市の新年度予算案を見る(上) ベビーファースト強化、子育てしやすい環境づくり
2026年03月04日 のニュース
京都府福知山市が発表した新年度の当初予算案は、「未来を拓き幸せを生きるまち創造予算」と位置付けて編成され、一般会計は過去最大規模となる484億8千万円となった。物価高や人件費の上昇で厳しい財政環境が続く中、経費を精査しつつ、将来を見据えた必要な投資を盛り込んだとしている。「子育て支援」「生活基盤の整備」「観光施策」を柱に、3回に分けて主な事業を紹介する。
市民会議立ち上げ、まちぐるみで推進
初回は「子育て支援」。市は2025年度から、子育てにやさしいまちづくりを継続して推進する。昨年4月には「市ベビーファースト宣言」を発表し、行政だけでなく、事業者や地域団体、市民と連携しながら、子どもと保護者、その周囲の人たちに優しい環境づくりを進めている。
新年度は関連経費として236万円を計上。本庁舎と3支所におむつ回収ボックスを設置するほか、「ベビーファースト推進市民会議(仮称)」を新たに立ち上げる。こそだてサポーターの団体などと連携し、機運醸成を図るとともに、イクボス研修会を通じて、子育て世代が安心して働ける職場環境づくりを進める。LINEによる子育て情報の発信も強化する。
子ども施策を審議する市の付属機関「子ども・子育て会議」では、子どもや若者の声を施策に反映させるため、初めて高校生2人を委員に委嘱する。併せて、施設の老朽化や少子化を見据え、公立保育園・こども園・幼稚園全体のあり方について検討を始める。
小学校の給食費、保護者負担なし
小学校の給食費支援には、2億2437万円を計上する。新1年生から6年生までの約3800人が対象で、月額5365円~5483円の給食費について、国が児童1人あたり月額5200円を支援。補助基準額を超える分についても、新年度に限り、国の重点支援地方交付金を充当し、保護者負担をなしとする。
6カ月から3歳未満、一時預け入れの制度
また、親の就労要件にかかわらず、月に一定時間まで保育所などを利用できる「こども誰でも通園制度」を新たに開始する。国が進める新制度で、経費として466万円を計上。保育所などに通っていない生後6カ月~3歳未満の乳幼児を持つ家庭も、一時的な預け入れ目的で利用できるようになる。

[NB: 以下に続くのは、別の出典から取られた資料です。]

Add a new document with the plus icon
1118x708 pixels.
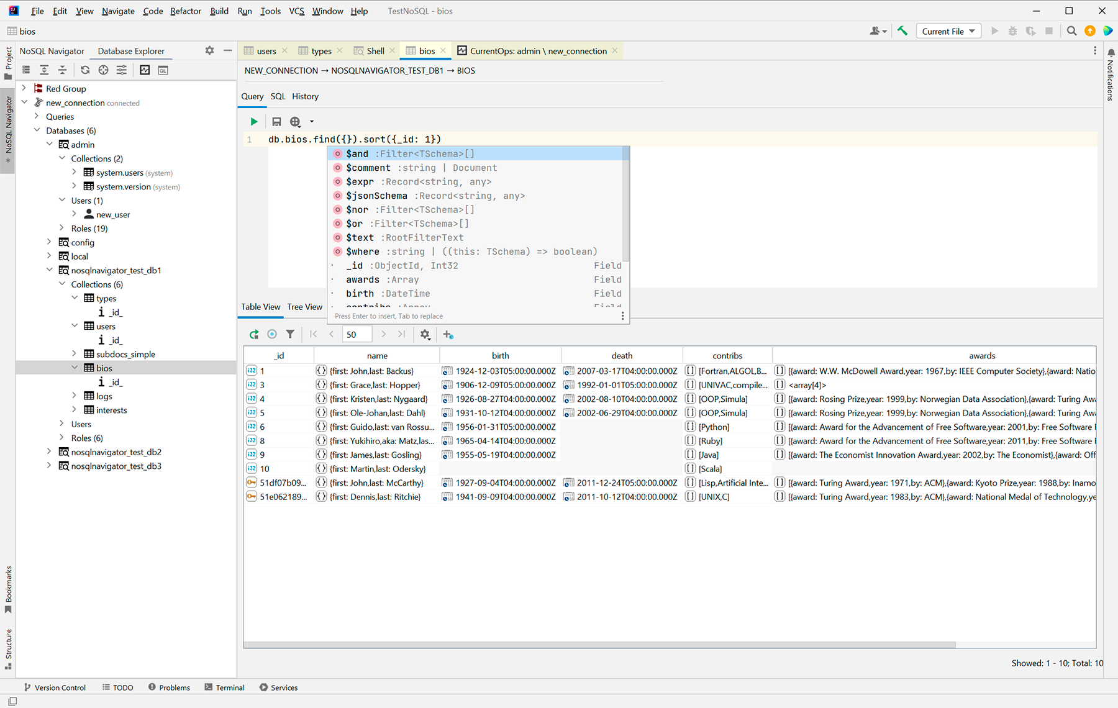click(448, 334)
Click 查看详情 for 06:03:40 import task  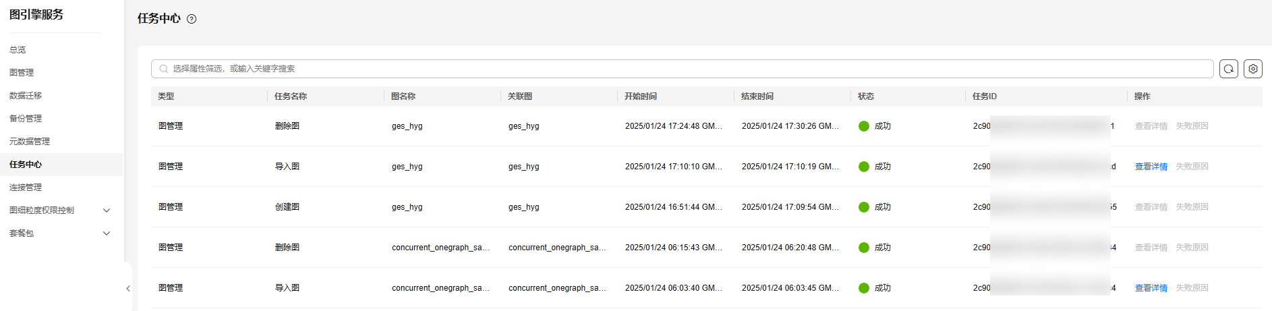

このほか、国の定期接種化を受け、RSウイルス予防接種事業を始める。厚生労働省によると、妊娠中に接種することで、乳幼児の肺炎や細気管支炎の主な原因となるRSウイルス感染を防ぐ効果があるという。4月1日から、妊娠28週~37週未満の妊婦を対象に定期接種を開始し、生まれたばかりの乳児の感染予防につなげる。市の単費で、経費は1124万円を見込む。